ETH Zurich and EPFL will release a fully open-source large language model in late summer 2025, trained on the “Alps” supercomputer at the Swiss National Supercomputing Centre. The model represents a significant milestone in open AI development, offering multilingual fluency in over 1,000 languages and positioning European institutions as credible alternatives to closed commercial systems from the US and China.
What you should know: The LLM will be completely transparent, with source code, weights, and training data publicly available under the Apache 2.0 License.
- Unlike commercial models developed behind closed doors, this approach enables high-trust applications and supports regulatory compliance under frameworks like the EU AI Act.
- The model was developed through collaboration between EPFL, ETH Zurich, CSCS (the Swiss National Supercomputing Centre), and other Swiss universities as part of the Swiss AI Initiative.
- “Fully open models enable high-trust applications and are necessary for advancing research about the risks and opportunities of AI,” says Imanol Schlag, research scientist at the ETH AI Center leading the effort.
The big picture: This release marks Europe’s most ambitious effort to create sovereign AI infrastructure independent of US and Chinese commercial systems.
- The Swiss AI Initiative, launched in December 2023, represents the world’s largest open science effort dedicated to AI foundation models, involving over 800 researchers across 10+ Swiss institutions.
- Training on the “Alps” supercomputer demonstrates how public research institutions can leverage advanced infrastructure for open innovation rather than proprietary development.
Multilingual by design: The model’s defining feature is its fluency across more than 1,000 languages, trained on a dataset spanning over 1,500 languages.
- The training data consists of approximately 60% English and 40% non-English languages, plus code and mathematics data.
- “We have emphasised making the models massively multilingual from the start,” says Antoine Bosselut from EPFL’s AI Center.
- This global language representation ensures the model maintains the highest international applicability.

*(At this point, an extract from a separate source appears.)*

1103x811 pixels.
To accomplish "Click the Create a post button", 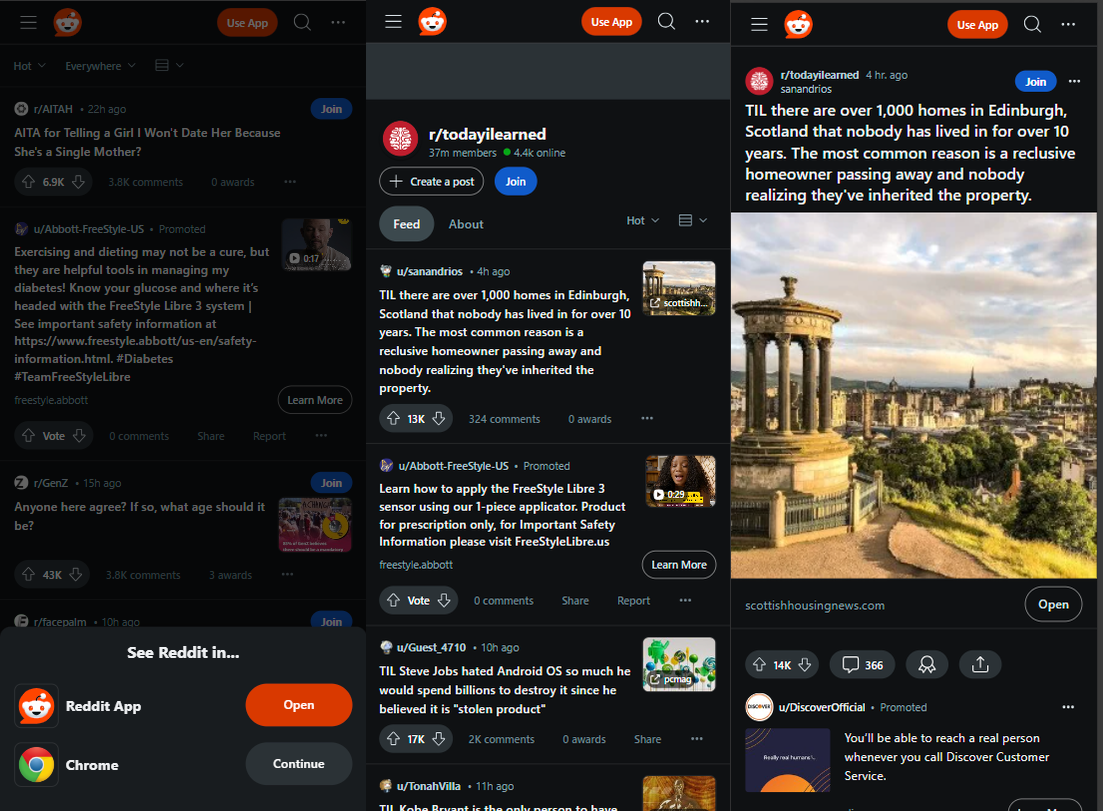I will [431, 181].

Technical specifications: The model will be released in two versions to meet diverse user needs.
- An 8 billion parameter version for general use and a 70 billion parameter version ranking among the world’s most powerful fully open models.
- Training involved over 15 trillion high-quality tokens, enabling robust language understanding and versatile applications.
- The model was trained using 100% carbon-neutral electricity on “Alps,” equipped with over 10,000 NVIDIA Grace Hopper Superchips.
In plain English: Parameters are like the model’s memory capacity—more parameters mean it can learn and remember more complex patterns. Tokens are the building blocks of language processing, representing words or parts of words that help the AI understand and generate text.
Responsible development: The project adheres to Swiss data protection laws, copyright regulations, and EU AI Act transparency requirements.
- Recent research by the project leaders demonstrated that respecting web crawling opt-outs during data acquisition produces virtually no performance degradation for most everyday tasks.
- The transparent approach enables organizations to build applications while maintaining compliance with emerging AI regulations.
Strategic infrastructure: The “Alps” supercomputer enables Switzerland to develop sovereign AI capabilities through public-private partnerships.
- “Training this model is only possible because of our strategic investment in ‘Alps’, a supercomputer purpose-built for AI,” says Thomas Schulthess, Director of CSCS and ETH Zurich professor.
- The 15-year collaboration with NVIDIA and HPE/Cray exemplifies how partnerships between public institutions and industry can drive open innovation.
What they’re saying: Leaders emphasize the importance of public institutions driving open AI development.
- “As scientists from public institutions, we aim to advance open models and enable organizations to build on them for their own applications,” says Antoine Bosselut.
- Martin Jaggi, EPFL professor, notes that “by embracing full openness — unlike commercial models that are developed behind closed doors — we hope that our approach will drive innovation in Switzerland, across Europe, and through multinational collaborations.”
Global impact: The initiative positions European research institutions as leaders in trustworthy AI development.
- Both the ETH AI Center and EPFL AI Center serve as regional units of ELLIS (European Laboratory for Learning and Intelligent Systems), a pan-European network focused on fundamental AI research.
- The Swiss AI Initiative receives financial support from the ETH Board for 2025-2028, with access to over 20 million yearly GPU hours on the “Alps” supercomputer.